TRY IT
Give the records below again, word for word. No pictures belong in the copy.

EXERCISE MATERIAL below:

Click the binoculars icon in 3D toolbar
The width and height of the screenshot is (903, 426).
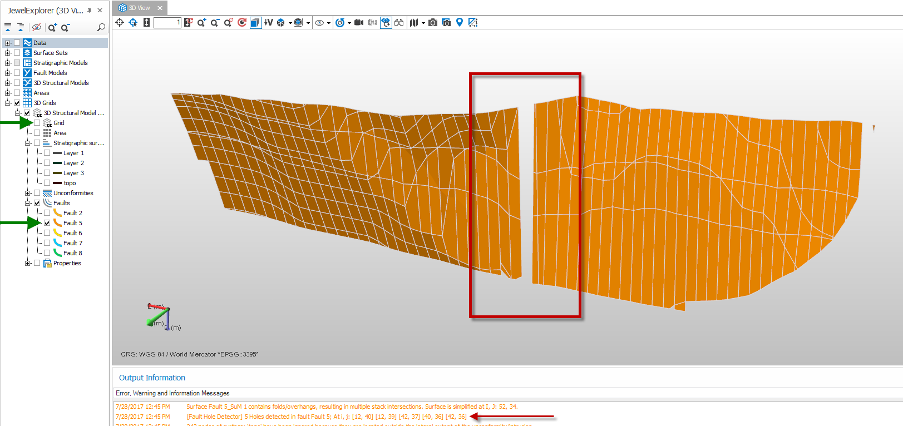point(399,23)
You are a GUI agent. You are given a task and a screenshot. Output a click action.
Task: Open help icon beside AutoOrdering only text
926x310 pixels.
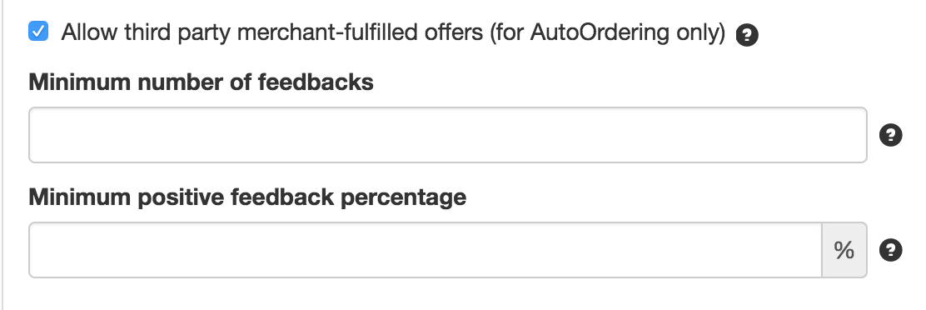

End of EXERCISE MATERIAL.

THE COMPLETED TASK
Click the binoculars icon in 3D toolbar
The width and height of the screenshot is (903, 426).
point(399,23)
You are a GUI agent. You are given a task and a screenshot. Output a click action.
Task: Open help icon beside AutoOrdering only text
926x310 pixels.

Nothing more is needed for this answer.